Allora succede inevitabilmente che il prodotto cala ancora molto di più e lo spread riprende a salire aggravando ulteriormente il costo della spesa per gli interessi. Si riattiva, in questo modo, il circolo vizioso che, con l’eccezione dei due anni di governo Draghi, ha visto l’economia italiana crescere sempre meno di tutti. Questo era il principio base del circolo vizioso da rompere che la proposta tecnica della Commissione affrontava ponendo correttamente il problema dell’aggiustamento di bilancio non dentro una gabbia predefinita di regole ingiustamente uguali per tutti e temporalmente predeterminate. Il problema dell’aggiustamento di bilancio veniva intelligentemente distribuito in modo diffuso su più anni ponendo nero su bianco una condizione di fiducia reciproca in base alla quale si decideva se la stretta monetaria doveva avvenire o meno e si tutelava, dunque, questo potere di discrezionalità che avrebbe dovuto impedire i danni della trentennale miopia precedente.
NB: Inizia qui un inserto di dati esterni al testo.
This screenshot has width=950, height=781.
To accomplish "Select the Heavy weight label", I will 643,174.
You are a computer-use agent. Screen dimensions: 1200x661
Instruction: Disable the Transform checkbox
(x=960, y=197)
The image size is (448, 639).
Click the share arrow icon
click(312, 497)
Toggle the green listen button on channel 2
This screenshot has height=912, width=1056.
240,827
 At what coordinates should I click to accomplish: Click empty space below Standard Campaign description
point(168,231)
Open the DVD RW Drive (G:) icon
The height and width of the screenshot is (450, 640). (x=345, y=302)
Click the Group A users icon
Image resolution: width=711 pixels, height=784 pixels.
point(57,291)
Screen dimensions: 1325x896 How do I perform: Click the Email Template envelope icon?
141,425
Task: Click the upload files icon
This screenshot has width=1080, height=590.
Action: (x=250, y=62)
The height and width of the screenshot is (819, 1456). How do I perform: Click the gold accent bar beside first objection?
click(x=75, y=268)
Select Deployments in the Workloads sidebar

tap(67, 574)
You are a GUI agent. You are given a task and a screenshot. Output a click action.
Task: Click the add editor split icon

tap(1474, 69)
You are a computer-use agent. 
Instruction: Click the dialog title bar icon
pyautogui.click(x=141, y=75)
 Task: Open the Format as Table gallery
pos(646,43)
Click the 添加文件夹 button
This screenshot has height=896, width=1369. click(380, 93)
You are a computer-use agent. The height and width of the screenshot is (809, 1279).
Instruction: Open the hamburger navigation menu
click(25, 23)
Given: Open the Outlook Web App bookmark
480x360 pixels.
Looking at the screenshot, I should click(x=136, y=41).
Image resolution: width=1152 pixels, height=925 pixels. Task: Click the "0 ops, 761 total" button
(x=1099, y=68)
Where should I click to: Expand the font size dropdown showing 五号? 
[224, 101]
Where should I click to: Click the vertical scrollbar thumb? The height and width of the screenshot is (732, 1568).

Alla fine, invece, il nocciolo duro, su pressione della Germania che non si fida dell’Italia e con la Francia che si accoda facendo i fatti suoi approfittando dell’assenza italiana, reintroduce una regola automatica per cui se hai un debito molto alto devi scendere a priori di un po’, non è molto, ma lo devi fare, e la stessa cosa accade per il deficit, anche qui un po’ meno, ma lo devi fare uguale. Si è tornati a come era prima con dimensioni di aggiustamento ovviamente differenti che vuol dire molto meno pesanti, ma proprio perché meno pesanti anche più cogenti in quanto si dirà che non sono irrealistici come quelli di una volta. Bisognerà vedere bene i dettagli finali e ovviamente molto si giocherà sulla fase di discrezionalità che riguarda la definizione di “fattore rilevante” e la determinazione delle scadenze temporali.
Sarà ancora una volta decisivo il potere negoziale riconosciuto ai singoli Paesi, che per Francia e Spagna, poggia su basi solide, per l’Italia è tornato sorprendentemente a rischio perché ci siamo volontariamente tirati fuori dai giochi del nocciolo duro e abbiamo fatto la ripicca di non ratificare il Mes per ragioni essenzialmente di tipo elettorale. Urgono aggiustamenti rapidi e spiegazioni all’altezza della delicatezza della questione perché altrimenti si perde in partenza. Visto che in queste condizioni noi contiamo poco e l’Europa non esiste.